Exercise: Look through the data below and, wherever a line carries the word "width", please copy that line.

Given data:
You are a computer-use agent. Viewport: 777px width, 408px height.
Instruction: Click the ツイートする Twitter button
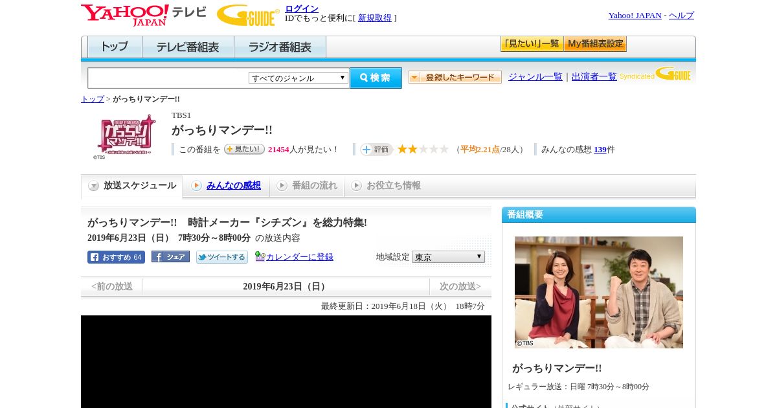(x=222, y=257)
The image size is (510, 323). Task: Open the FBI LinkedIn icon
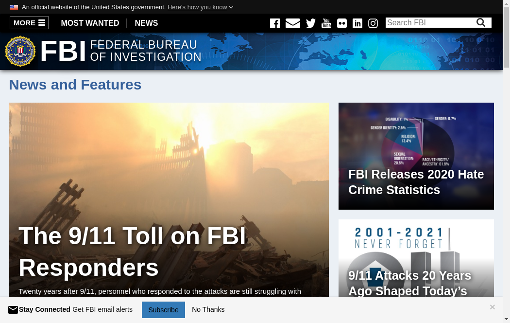(357, 23)
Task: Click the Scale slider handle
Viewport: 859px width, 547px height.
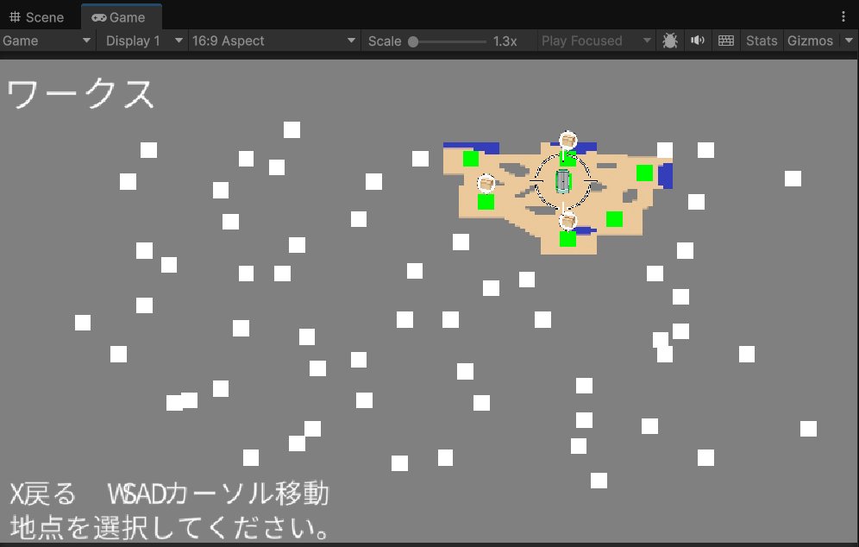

Written response:
You are a computer-use agent. Viewport: 777px width, 408px height.
Viewport: 859px width, 547px height.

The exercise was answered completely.